Fred Barnes | The Weekly Standard | Updated: Dec 29, 2006

Gerald R. Ford: The Underappreciated President

GERALD FORD WAS an underappreciated president. His greatest feat, leading America out of the traumas of Watergate and Vietnam, has routinely been viewed as an important but hardly towering achievement. But it was no small accomplishment. It was not something that any politician who stepped into the presidency, unelected, in August 1974 could have pulled off. It took a strong personality and guts.

Ford was a genial, likeable man, not entirely guileless but still an antidote to Richard Nixon, whom he replaced as president. Ford saw the best in people and assumed that even his political adversaries--he insisted he had no enemies--usually had good intentions. Nixon saw his opponents as sinister. Nixon was paranoid. Ford wasn't.

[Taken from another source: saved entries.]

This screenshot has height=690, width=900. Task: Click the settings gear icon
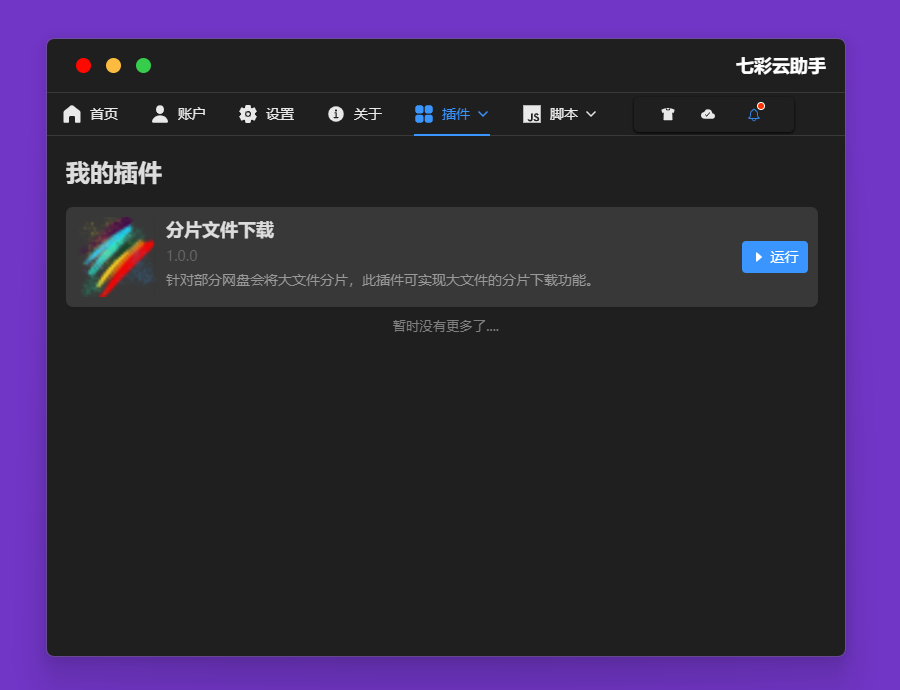tap(248, 114)
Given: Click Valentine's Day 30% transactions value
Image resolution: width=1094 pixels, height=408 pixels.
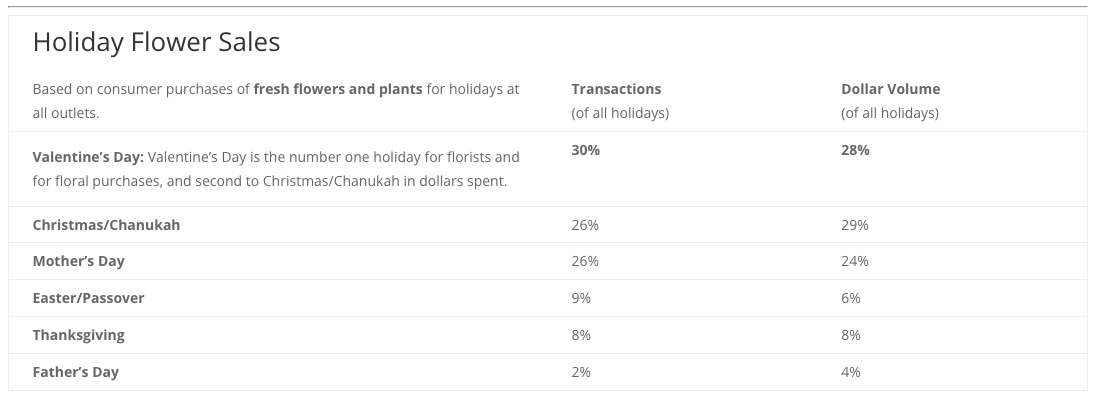Looking at the screenshot, I should (x=585, y=150).
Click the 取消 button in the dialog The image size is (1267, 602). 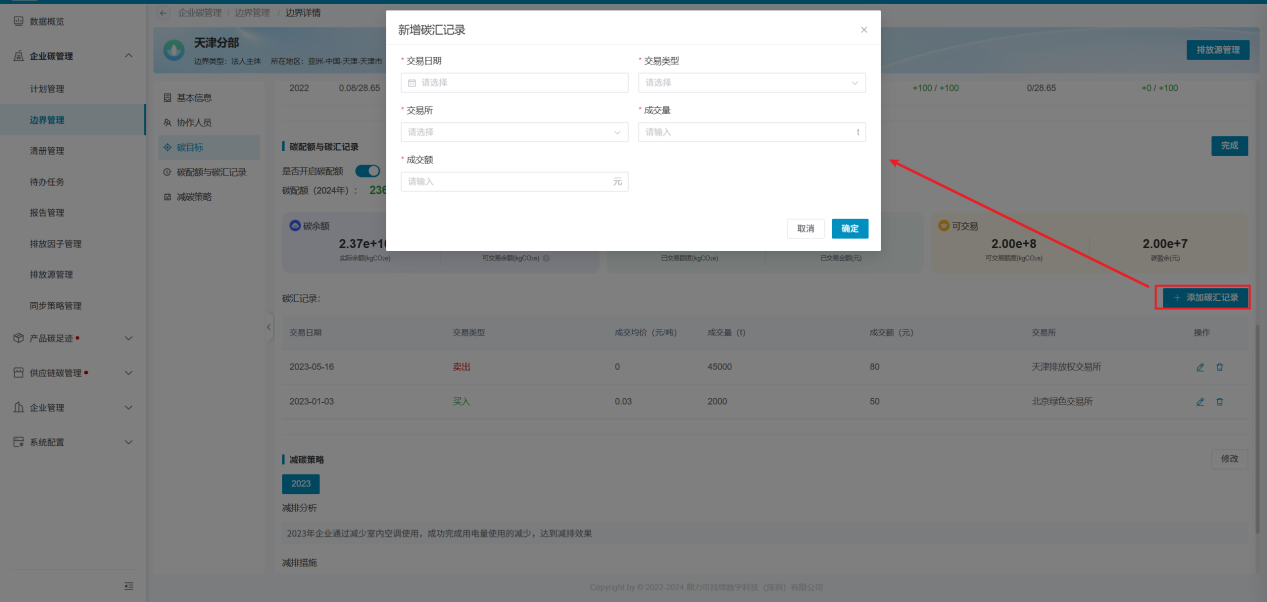click(x=805, y=229)
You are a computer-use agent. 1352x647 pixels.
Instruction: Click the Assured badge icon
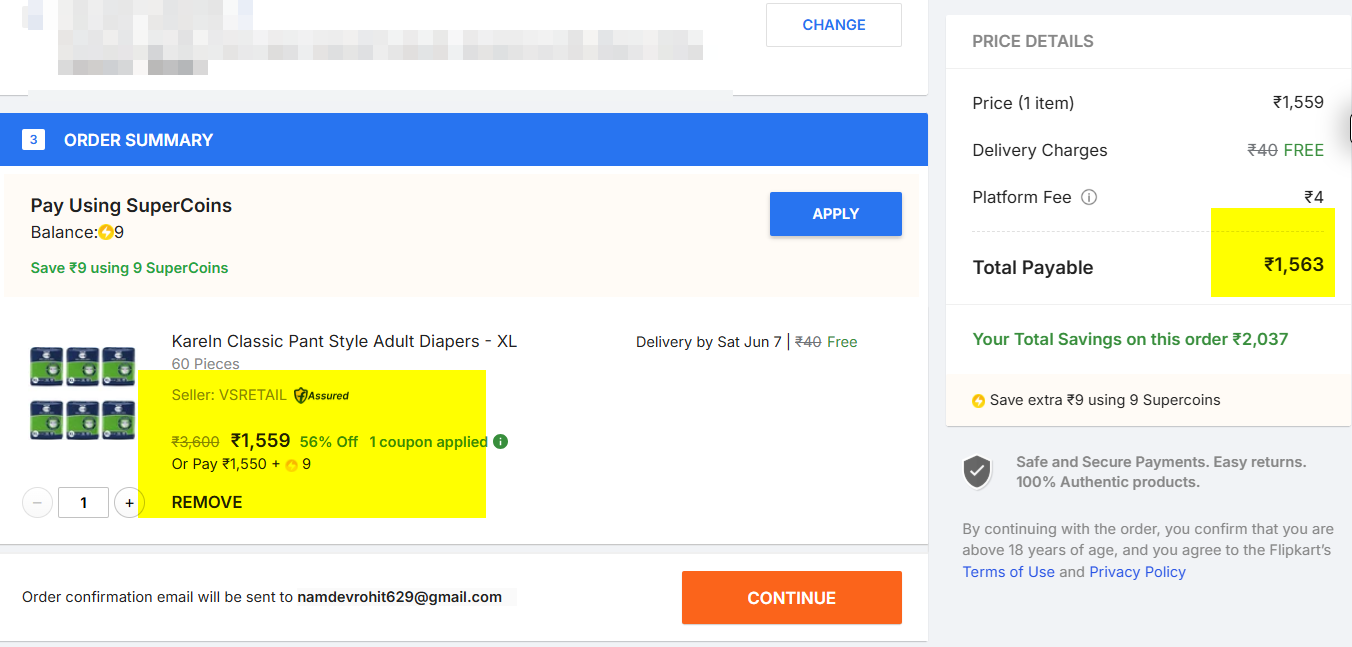321,395
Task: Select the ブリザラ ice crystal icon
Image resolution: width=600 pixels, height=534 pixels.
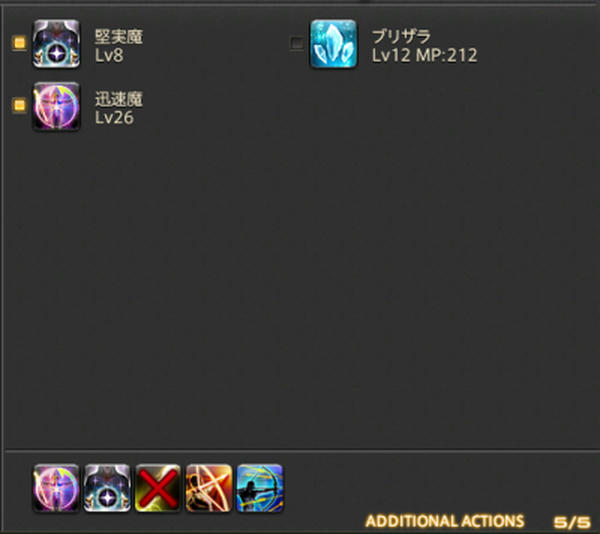Action: click(x=333, y=44)
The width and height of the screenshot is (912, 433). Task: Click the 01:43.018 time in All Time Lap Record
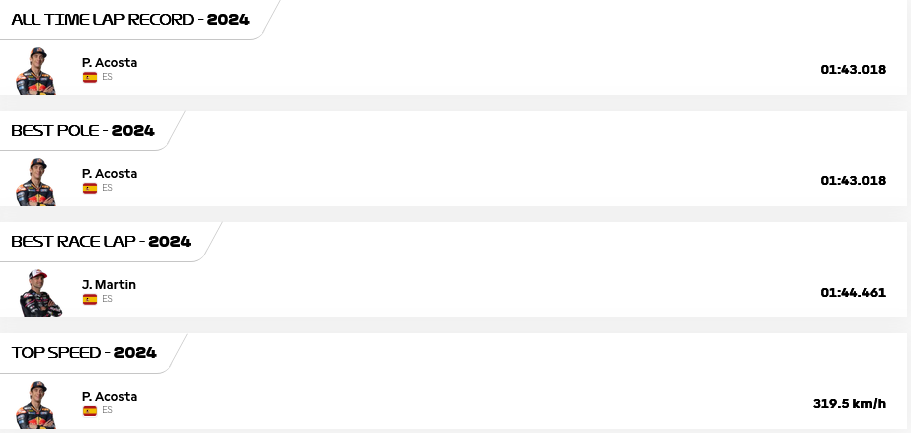click(853, 70)
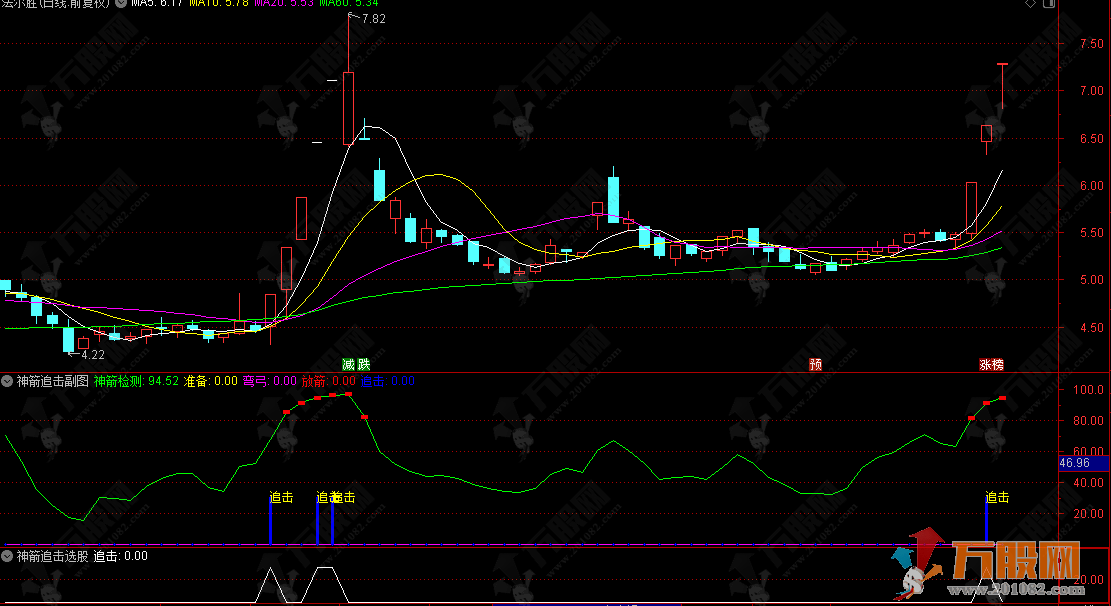Open the 神箭追击选股 panel dropdown arrow
The height and width of the screenshot is (606, 1111).
coord(7,556)
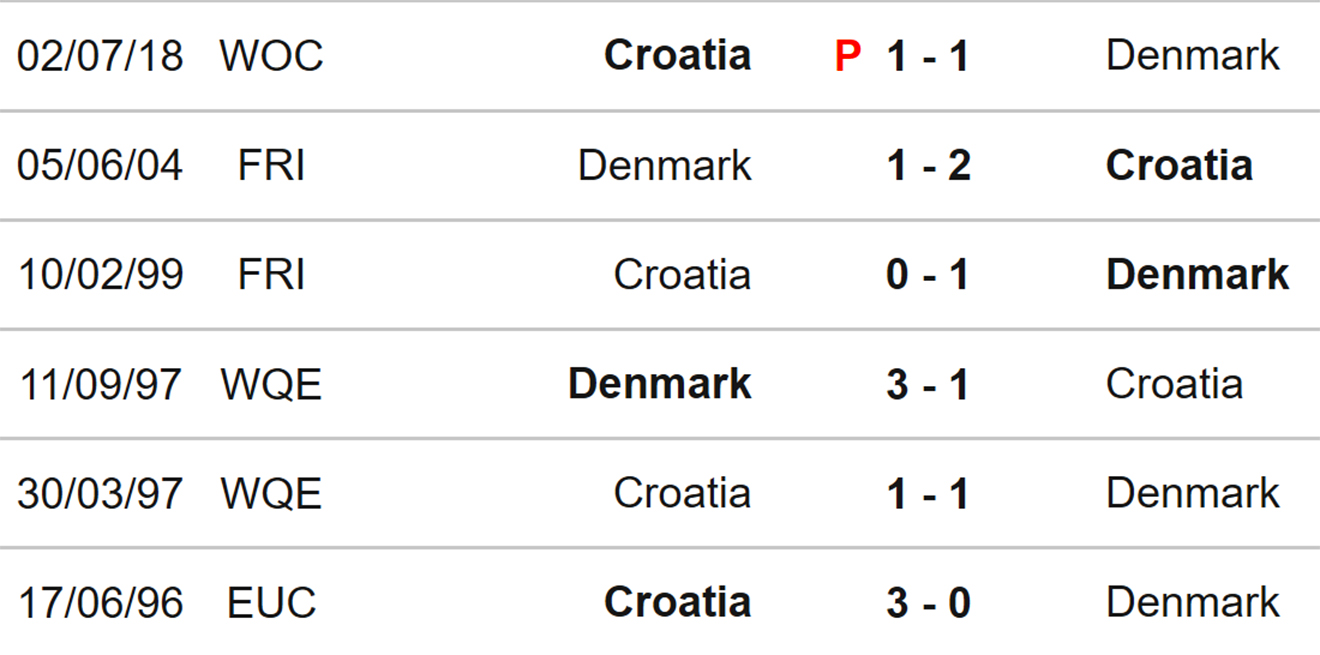Select Denmark in the 02/07/18 WOC match
Screen dimensions: 1320x655
click(1192, 55)
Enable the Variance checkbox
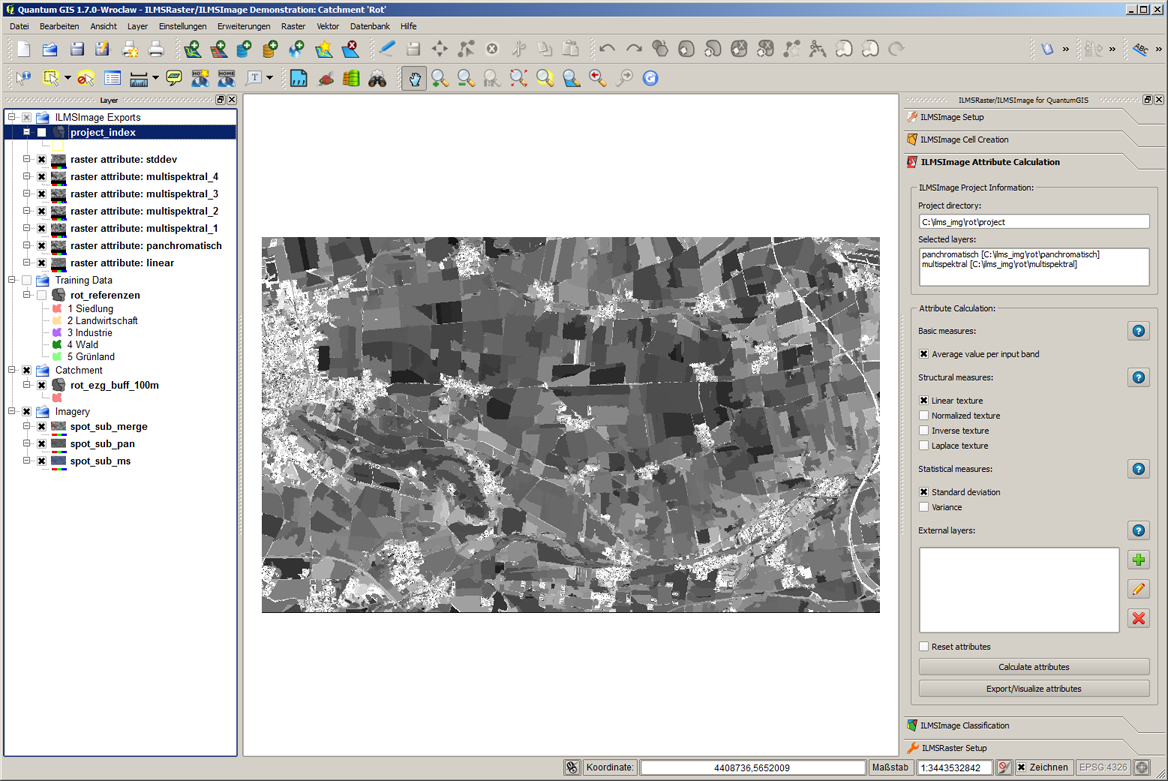 924,508
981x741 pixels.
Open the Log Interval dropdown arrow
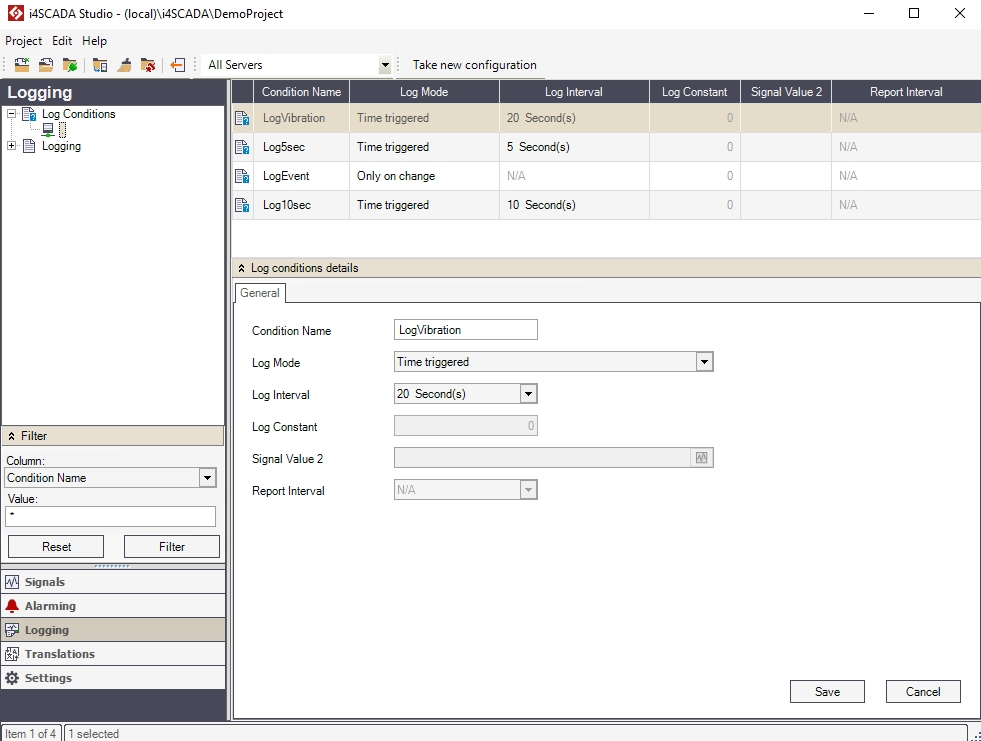529,394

His appealing personality--his openness, his unperturbed reaction to critics, his cheerfulness and warmth--was a necessary factor in suturing the wounds left by the bitter political battles over Watergate and Vietnam. But imposing his personality on the nation wasn't sufficient for the task. That's where Ford's guts came in.

The fallout from the pardon, which Ford issued a month into his presidency, was predictable. His approval rating was instantly cut in half--from the 70s to the 30s. His election to a full term in 1976 became problematic at best, impossible at worst. And, as expected, he lost to Jimmy Carter narrowly in the 1976 race.

Ford knew the political downside of the pardon. But he went ahead anyway, and it had an extraordinarily benign effect in two ways. The pardon spared the nation the trauma of bringing a former president to trial, a polarizing drama that would have lasted for years. And it allowed Ford to govern without the distraction of a Nixon prosecution. Absent the pardon, Ford would have been a crippled caretaker in the White House.

By the time he became president, Ford was fast becoming a politician of the past. He was representative of an earlier era--the post-World War II years--and a fading brand of non-ideological Republicanism. He was a moderate who got along famously with Democrats, especially the crusty conservatives from the South and West. He felt strongly, as others did in that era, that politics should stop at the water's edge. In other words, he believed the foreign policy pursued by presidents, whether Republican or Democrat, should have bipartisan support.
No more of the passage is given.